MADV_FREE'd buffers:
===================

So, back to the "if MADV_FREE pages are used as buffers" note.  The case
is arguable, and subject to multiple interpretations.

The madvise(2) manual page on the MADV_FREE advice value says:

1) 'After a successful MADV_FREE ... data will be lost when
   the kernel frees the pages.'
2) 'the free operation will be canceled if the caller writes
   into the page' / 'subsequent writes ... will succeed and
   then [the] kernel cannot free those dirtied pages'
3) 'If there is no subsequent write, the kernel can free the
   pages at any time.'

Thoughts, questions, considerations... respectively:

1) Since the kernel didn't actually free the page (page_ref_freeze()
   failed), should the data not have been lost? (on userspace read.)
2) Should writes performed by the direct IO read be able to cancel
   the free operation?
   - Should the direct IO read be considered as 'the caller' too,
     as it's been requested by 'the caller'?
   - Should the bio technique to dirty pages on return to userspace
     (bio_check_pages_dirty() is called/used by __blkdev_direct_IO())
     be considered in another/special way here?
3) Should an upcoming write from a previously requested direct IO
   read be considered as a subsequent write, so the kernel should
   not free the pages? (as it's known at the time of page reclaim.)

And lastly:

Technically, the last point would seem a reasonable consideration and
balance, as the madvise(2) manual page apparently (and fairly) seem to
assume that 'writes' are memory access from the userspace process (not
explicitly considering writes from the kernel or its corner cases; again,
fairly)..  plus the kernel fix implementation for the corner case of the
largely 'non-atomic write' encompassed by a direct IO read operation, is
relatively simple; and it helps.

Reproducer:
==========

@ test.c (simplified, but works)

	#define _GNU_SOURCE
	#include &lt;fcntl.h&gt;
	#include &lt;stdio.h&gt;
	#include &lt;unistd.h&gt;
	#include &lt;sys/mman.h&gt;

	int main() {
		int fd, i;
		char *buf;

		fd = open(DEV, O_RDONLY | O_DIRECT);

		buf = mmap(NULL, BUF_SIZE, PROT_READ | PROT_WRITE,
                	   MAP_PRIVATE | MAP_ANONYMOUS, -1, 0);

		for (i = 0; i &lt; BUF_SIZE; i += PAGE_SIZE)
			buf[i] = 1; // init to non-zero

		madvise(buf, BUF_SIZE, MADV_FREE);

		read(fd, buf, BUF_SIZE);

		for (i = 0; i &lt; BUF_SIZE; i += PAGE_SIZE)
			printf("%p: 0x%x\n", &amp;buf[i], buf[i]);

		return 0;
	}

@ block/fops.c (formerly fs/block_dev.c)

	+#include &lt;linux/swap.h&gt;
	...
	... __blkdev_direct_IO[_simple](...)
	{
	...
	+	if (!strcmp(current-&gt;comm, "good"))
	+		shrink_all_memory(ULONG_MAX);
	+
         	ret = bio_iov_iter_get_pages(...);
	+
	+	if (!strcmp(current-&gt;comm, "bad"))
	+		shrink_all_memory(ULONG_MAX);
	...
	}

@ shell

        # NUM_PAGES=4
        # PAGE_SIZE=$(getconf PAGE_SIZE)

        # yes | dd of=test.img bs=${PAGE_SIZE} count=${NUM_PAGES}
        # DEV=$(losetup -f --show test.img)

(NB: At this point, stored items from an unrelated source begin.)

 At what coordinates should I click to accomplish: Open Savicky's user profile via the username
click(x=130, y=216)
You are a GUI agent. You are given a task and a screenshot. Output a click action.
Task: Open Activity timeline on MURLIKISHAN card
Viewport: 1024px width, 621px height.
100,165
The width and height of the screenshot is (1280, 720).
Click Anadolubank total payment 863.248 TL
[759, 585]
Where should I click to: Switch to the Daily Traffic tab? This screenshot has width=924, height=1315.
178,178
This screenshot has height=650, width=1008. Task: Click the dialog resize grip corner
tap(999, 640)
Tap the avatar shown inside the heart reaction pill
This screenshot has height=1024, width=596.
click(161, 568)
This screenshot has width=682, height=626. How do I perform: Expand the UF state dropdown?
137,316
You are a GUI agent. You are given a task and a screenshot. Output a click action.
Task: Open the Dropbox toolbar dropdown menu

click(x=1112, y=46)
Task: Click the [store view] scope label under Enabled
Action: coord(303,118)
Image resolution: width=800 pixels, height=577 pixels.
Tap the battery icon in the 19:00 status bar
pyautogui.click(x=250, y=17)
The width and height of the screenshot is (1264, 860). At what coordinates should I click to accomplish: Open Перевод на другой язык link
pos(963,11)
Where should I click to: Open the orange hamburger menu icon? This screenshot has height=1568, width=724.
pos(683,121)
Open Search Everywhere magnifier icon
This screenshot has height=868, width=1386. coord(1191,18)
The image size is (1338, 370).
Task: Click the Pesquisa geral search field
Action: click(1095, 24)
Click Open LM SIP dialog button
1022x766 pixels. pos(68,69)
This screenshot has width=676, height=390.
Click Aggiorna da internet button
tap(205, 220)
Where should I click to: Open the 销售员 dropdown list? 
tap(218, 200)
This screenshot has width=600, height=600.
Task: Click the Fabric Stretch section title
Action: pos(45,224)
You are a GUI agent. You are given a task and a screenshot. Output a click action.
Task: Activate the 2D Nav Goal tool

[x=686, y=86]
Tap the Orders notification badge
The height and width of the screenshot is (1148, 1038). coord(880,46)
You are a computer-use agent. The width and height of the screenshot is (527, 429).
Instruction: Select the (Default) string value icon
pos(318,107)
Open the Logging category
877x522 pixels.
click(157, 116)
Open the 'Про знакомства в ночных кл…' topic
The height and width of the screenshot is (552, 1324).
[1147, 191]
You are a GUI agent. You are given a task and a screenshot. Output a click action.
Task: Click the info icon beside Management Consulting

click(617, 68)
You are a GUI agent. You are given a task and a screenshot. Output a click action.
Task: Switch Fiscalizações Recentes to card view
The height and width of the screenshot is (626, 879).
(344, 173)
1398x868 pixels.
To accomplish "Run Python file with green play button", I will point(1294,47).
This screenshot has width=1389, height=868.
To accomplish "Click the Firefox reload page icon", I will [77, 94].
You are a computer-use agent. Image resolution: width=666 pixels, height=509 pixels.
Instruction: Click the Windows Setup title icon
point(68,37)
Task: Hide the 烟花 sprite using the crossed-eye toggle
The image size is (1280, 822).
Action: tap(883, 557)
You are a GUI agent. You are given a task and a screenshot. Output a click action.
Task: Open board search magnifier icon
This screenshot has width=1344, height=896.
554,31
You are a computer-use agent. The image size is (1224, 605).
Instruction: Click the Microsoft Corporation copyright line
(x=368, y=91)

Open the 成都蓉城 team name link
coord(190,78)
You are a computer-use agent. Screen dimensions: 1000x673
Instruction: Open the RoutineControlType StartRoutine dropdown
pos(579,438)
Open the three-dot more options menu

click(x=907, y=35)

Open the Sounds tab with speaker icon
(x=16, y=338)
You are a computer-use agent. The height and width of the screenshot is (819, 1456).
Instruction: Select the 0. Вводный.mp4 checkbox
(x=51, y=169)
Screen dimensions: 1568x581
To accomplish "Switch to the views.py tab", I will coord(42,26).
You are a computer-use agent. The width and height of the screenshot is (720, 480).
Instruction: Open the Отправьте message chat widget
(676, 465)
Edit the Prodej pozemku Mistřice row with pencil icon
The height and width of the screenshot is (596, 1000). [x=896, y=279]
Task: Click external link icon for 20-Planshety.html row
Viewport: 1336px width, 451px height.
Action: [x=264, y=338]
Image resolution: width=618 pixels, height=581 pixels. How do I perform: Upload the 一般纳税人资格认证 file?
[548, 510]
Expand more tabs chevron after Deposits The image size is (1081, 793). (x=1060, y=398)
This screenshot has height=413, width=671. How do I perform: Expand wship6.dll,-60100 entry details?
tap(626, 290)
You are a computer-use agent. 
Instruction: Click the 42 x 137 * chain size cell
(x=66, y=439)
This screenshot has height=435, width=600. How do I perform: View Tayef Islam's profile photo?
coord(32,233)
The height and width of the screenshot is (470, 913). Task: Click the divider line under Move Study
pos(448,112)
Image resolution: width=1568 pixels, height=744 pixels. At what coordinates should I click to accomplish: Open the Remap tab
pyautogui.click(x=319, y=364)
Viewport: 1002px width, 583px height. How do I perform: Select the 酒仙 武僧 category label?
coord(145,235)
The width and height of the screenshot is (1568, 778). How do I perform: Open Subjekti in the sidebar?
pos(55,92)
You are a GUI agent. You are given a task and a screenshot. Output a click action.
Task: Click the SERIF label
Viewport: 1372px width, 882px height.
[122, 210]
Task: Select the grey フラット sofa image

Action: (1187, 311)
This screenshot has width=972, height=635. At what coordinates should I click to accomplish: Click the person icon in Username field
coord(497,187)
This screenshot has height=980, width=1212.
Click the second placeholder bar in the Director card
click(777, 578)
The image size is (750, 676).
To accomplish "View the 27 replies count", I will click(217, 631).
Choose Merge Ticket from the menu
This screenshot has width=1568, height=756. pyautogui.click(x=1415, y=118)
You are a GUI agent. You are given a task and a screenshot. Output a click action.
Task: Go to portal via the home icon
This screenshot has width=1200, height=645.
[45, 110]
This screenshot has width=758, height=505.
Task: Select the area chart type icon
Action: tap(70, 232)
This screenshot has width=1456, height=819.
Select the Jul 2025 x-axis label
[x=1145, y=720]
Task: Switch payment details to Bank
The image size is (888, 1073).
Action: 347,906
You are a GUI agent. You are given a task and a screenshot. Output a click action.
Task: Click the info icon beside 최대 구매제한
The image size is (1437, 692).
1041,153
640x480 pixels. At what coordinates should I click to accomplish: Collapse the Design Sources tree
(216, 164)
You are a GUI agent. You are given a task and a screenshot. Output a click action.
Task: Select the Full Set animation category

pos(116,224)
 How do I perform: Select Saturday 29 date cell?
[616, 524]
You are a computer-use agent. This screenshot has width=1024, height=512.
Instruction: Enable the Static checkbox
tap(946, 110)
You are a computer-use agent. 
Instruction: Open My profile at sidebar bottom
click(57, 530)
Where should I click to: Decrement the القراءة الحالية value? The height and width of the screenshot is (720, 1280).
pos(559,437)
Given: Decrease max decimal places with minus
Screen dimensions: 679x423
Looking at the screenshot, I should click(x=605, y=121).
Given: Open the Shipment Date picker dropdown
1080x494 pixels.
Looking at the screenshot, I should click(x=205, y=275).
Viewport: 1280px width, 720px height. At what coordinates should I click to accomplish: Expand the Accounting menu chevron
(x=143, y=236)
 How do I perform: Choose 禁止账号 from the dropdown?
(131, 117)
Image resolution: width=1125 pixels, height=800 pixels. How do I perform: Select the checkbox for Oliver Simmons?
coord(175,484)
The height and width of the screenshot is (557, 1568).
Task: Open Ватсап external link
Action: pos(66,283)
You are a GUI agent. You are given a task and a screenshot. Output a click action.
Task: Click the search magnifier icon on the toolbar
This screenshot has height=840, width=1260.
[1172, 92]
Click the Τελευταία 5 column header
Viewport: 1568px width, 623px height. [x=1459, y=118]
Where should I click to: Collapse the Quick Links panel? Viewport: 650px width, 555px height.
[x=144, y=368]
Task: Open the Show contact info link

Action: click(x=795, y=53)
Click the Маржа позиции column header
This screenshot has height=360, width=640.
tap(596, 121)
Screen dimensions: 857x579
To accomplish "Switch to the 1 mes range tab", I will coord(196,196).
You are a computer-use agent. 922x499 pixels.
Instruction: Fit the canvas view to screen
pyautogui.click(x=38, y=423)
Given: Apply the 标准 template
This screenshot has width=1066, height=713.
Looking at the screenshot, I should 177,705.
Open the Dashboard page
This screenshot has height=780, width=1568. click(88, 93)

        # gcc -DDEV=\"$DEV\" \
              -DBUF_SIZE=$((PAGE_SIZE * NUM_PAGES)) \
              -DPAGE_SIZE=${PAGE_SIZE} \
               test.c -o test

        # od -tx1 $DEV
        0000000 79 0a 79 0a 79 0a 79 0a 79 0a 79 0a 79 0a 79 0a
        *
        0040000

        # mv test good
        # ./good
        0x7f7c10418000: 0x79
        0x7f7c10419000: 0x79
        0x7f7c1041a000: 0x79
        0x7f7c1041b000: 0x79

        # mv good bad
        # ./bad
        0x7fa1b8050000: 0x0
        0x7fa1b8051000: 0x0
        0x7fa1b8052000: 0x0
        0x7fa1b8053000: 0x0

Note: the issue is consistent on v5.17-rc3, but it's intermittent with the
support of MADV_FREE on v4.5 (60%-70% error; needs swap).  [wrap
do_direct_IO() in do_blockdev_direct_IO() @ fs/direct-io.c].

- v5.17-rc3:

        # for i in {1..1000}; do ./good; done \
            | cut -d: -f2 | sort | uniq -c
           4000  0x79

        # mv good bad
        # for i in {1..1000}; do ./bad; done \
            | cut -d: -f2 | sort | uniq -c
           4000  0x0

        # free | grep Swap
        Swap:             0           0           0

- v4.5:

        # for i in {1..1000}; do ./good; done \
            | cut -d: -f2 | sort | uniq -c
           4000  0x79

        # mv good bad
        # for i in {1..1000}; do ./bad; done \
            | cut -d: -f2 | sort | uniq -c
           2702  0x0
           1298  0x79

        # swapoff -av
        swapoff /swap

        # for i in {1..1000}; do ./bad; done \
            | cut -d: -f2 | sort | uniq -c
           4000  0x79

Ceph/TCMalloc:
=============

For documentation purposes, the use case driving the analysis/fix is Ceph
on Ubuntu 18.04, as the TCMalloc library there still uses MADV_FREE to
release unused memory to the system from the mmap'ed page heap (might be
committed back/used again; it's not munmap'ed.) - PageHeap::DecommitSpan()
-&gt; TCMalloc_SystemRelease() -&gt; madvise() - PageHeap::CommitSpan() -&gt;
TCMalloc_SystemCommit() -&gt; do nothing.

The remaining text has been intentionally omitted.